WORK ORDER
Copy, please, the line with "Where should I" and each line that follows it through the end of the data below, exactly as given and without pictures.

[Collected data entries]
+++++

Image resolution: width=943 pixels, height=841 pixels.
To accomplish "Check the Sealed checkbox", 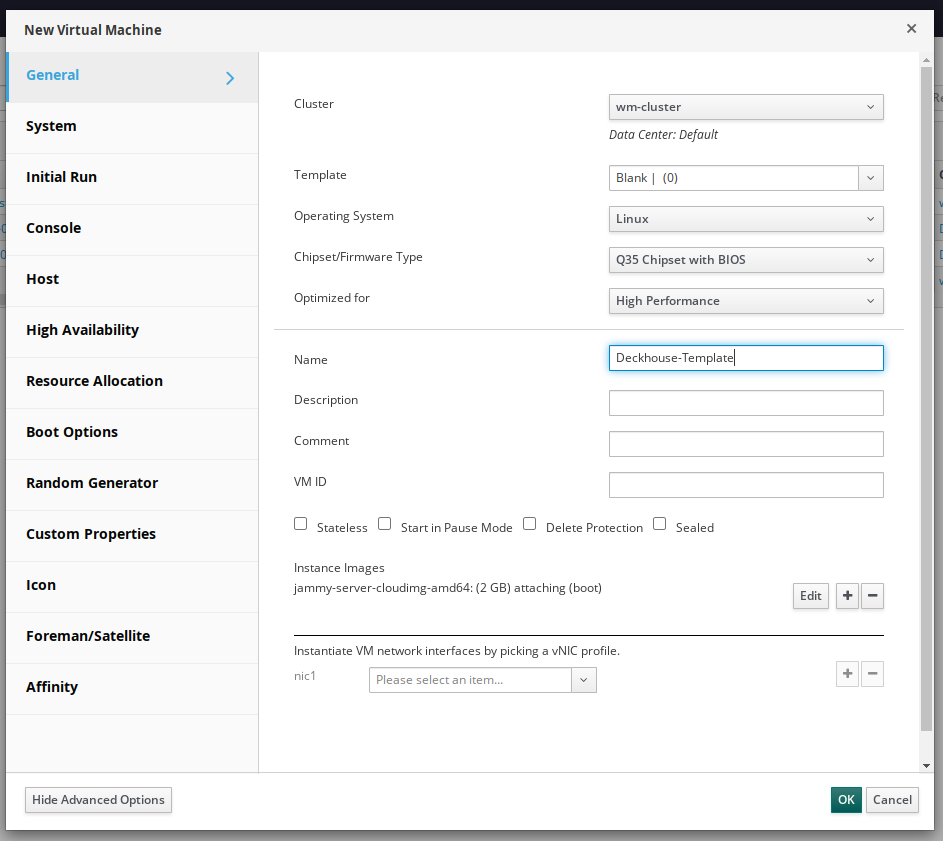I will [660, 524].
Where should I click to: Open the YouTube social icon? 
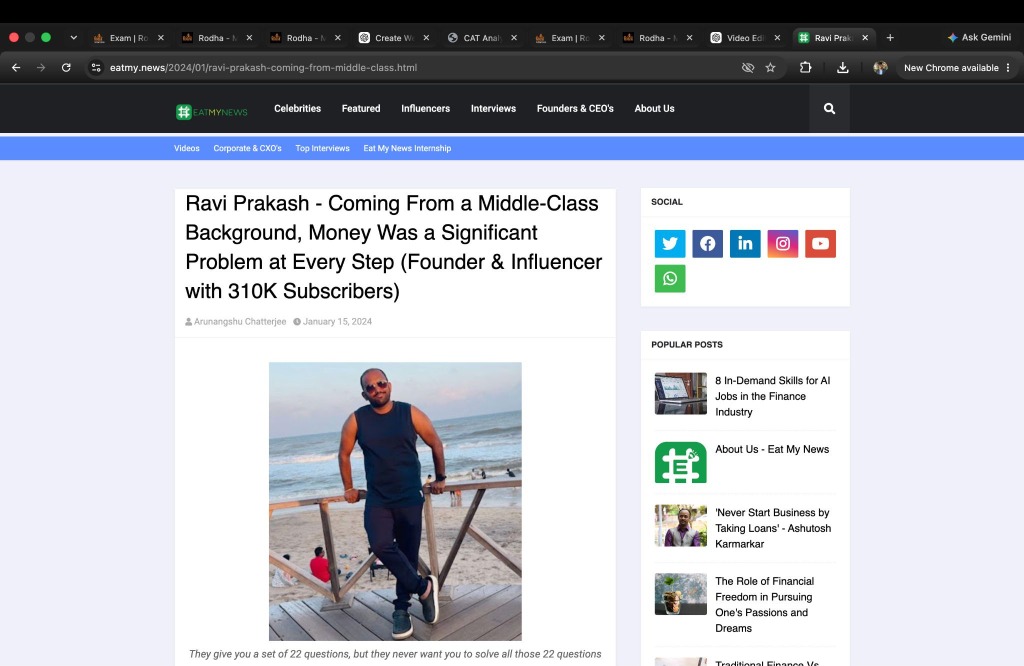coord(820,244)
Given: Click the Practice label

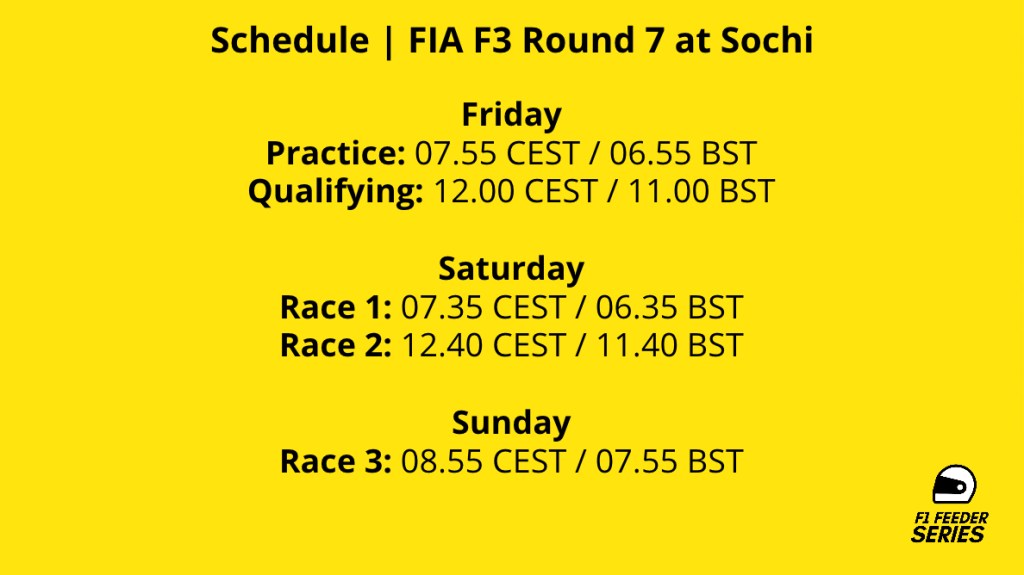Looking at the screenshot, I should (335, 153).
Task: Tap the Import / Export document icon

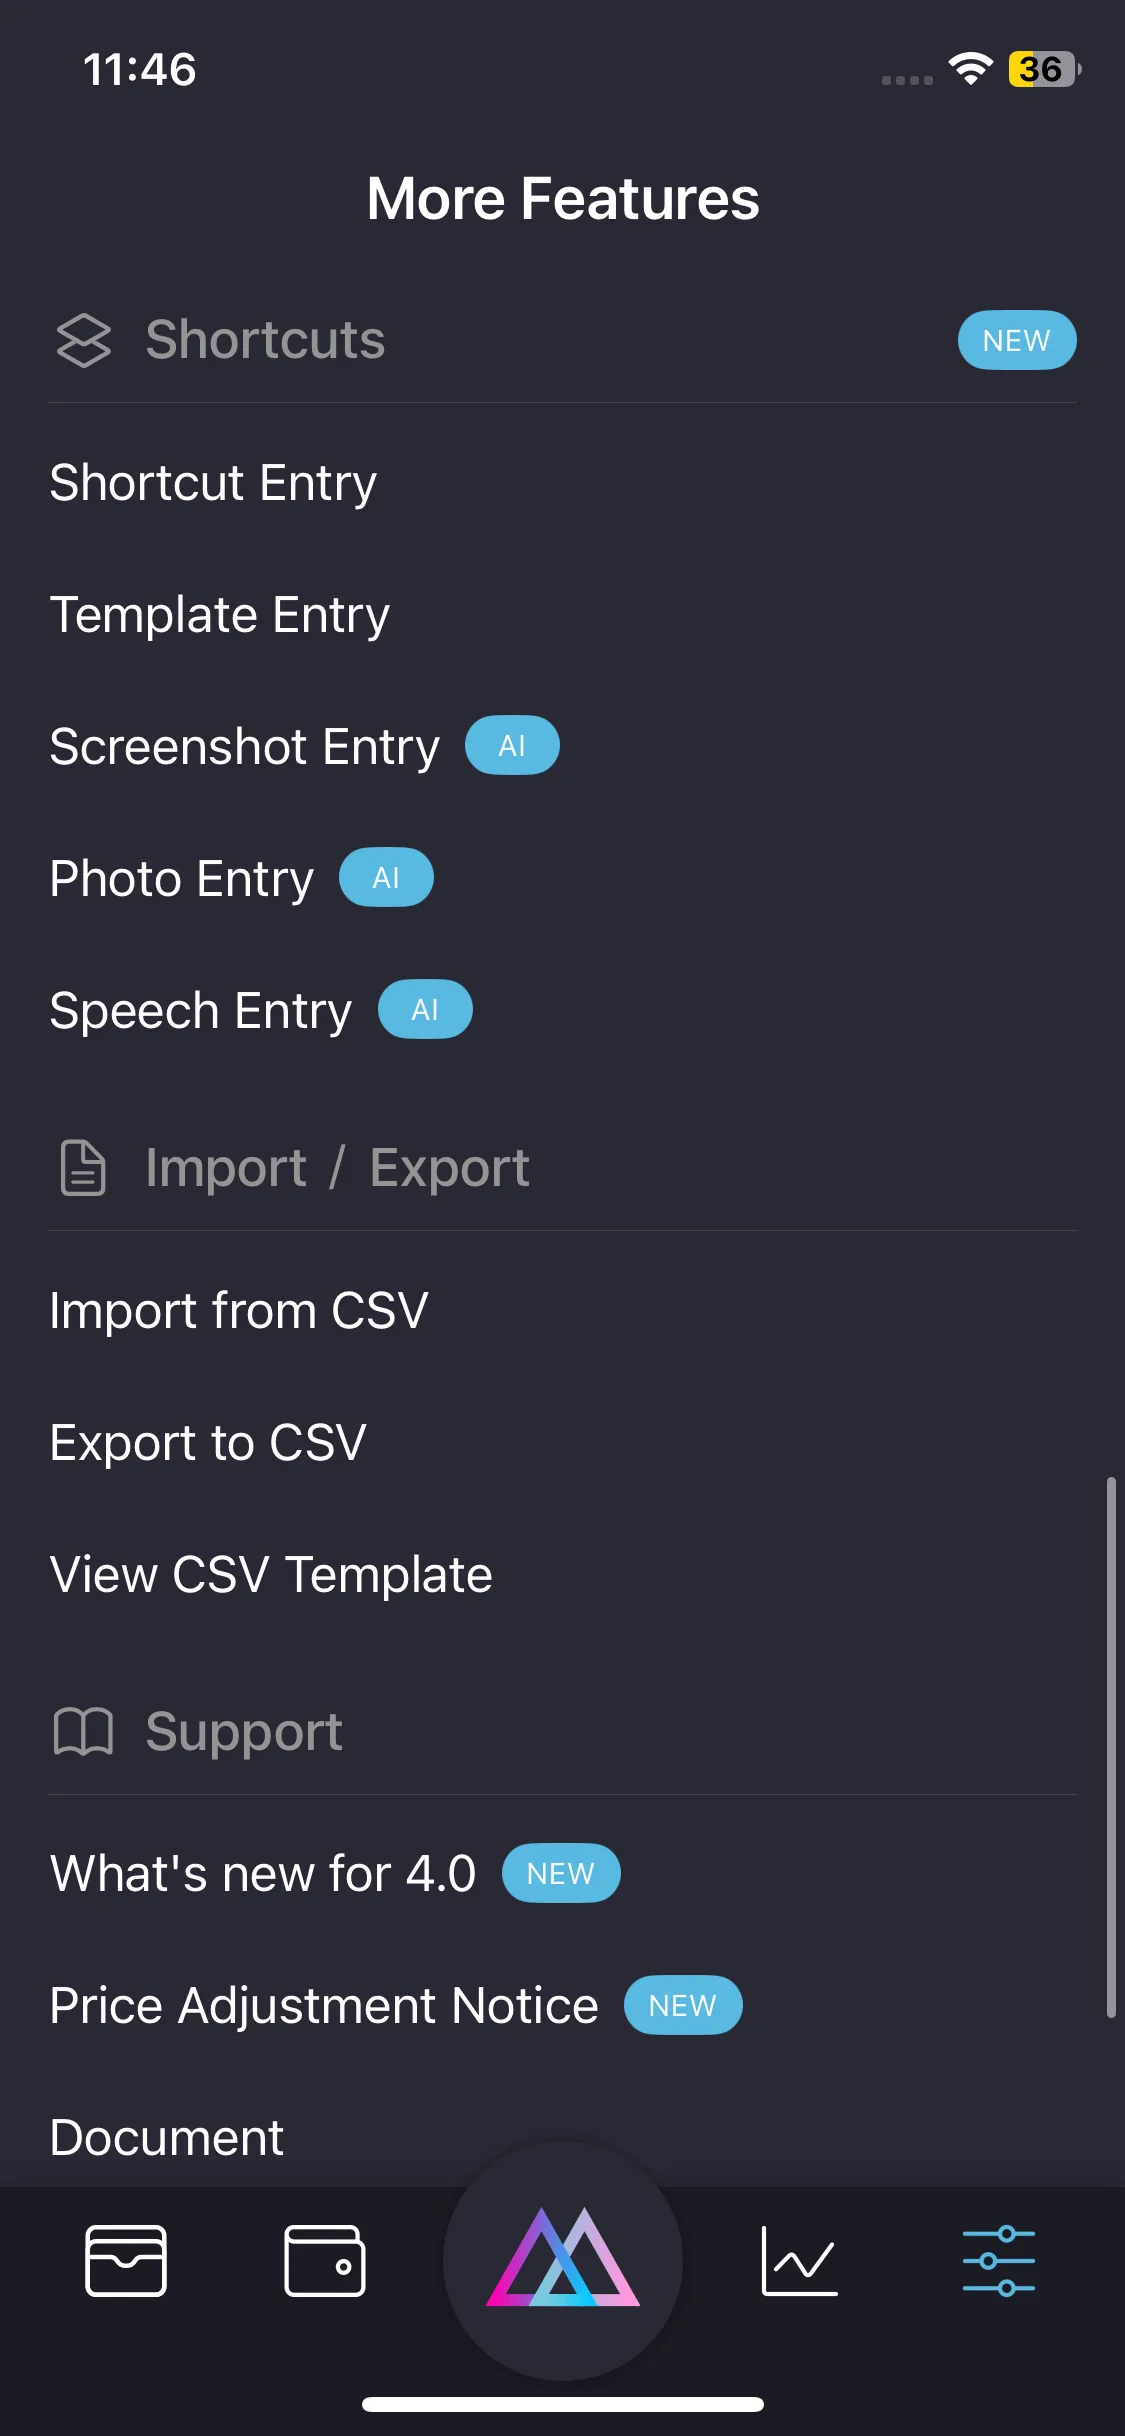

+++++

ANSWER SPACE
Where should I click to: Open the YouTube social icon? 
coord(820,244)
Given: Click the Practice label

Looking at the screenshot, I should (335, 153).
Task: Tap the Import / Export document icon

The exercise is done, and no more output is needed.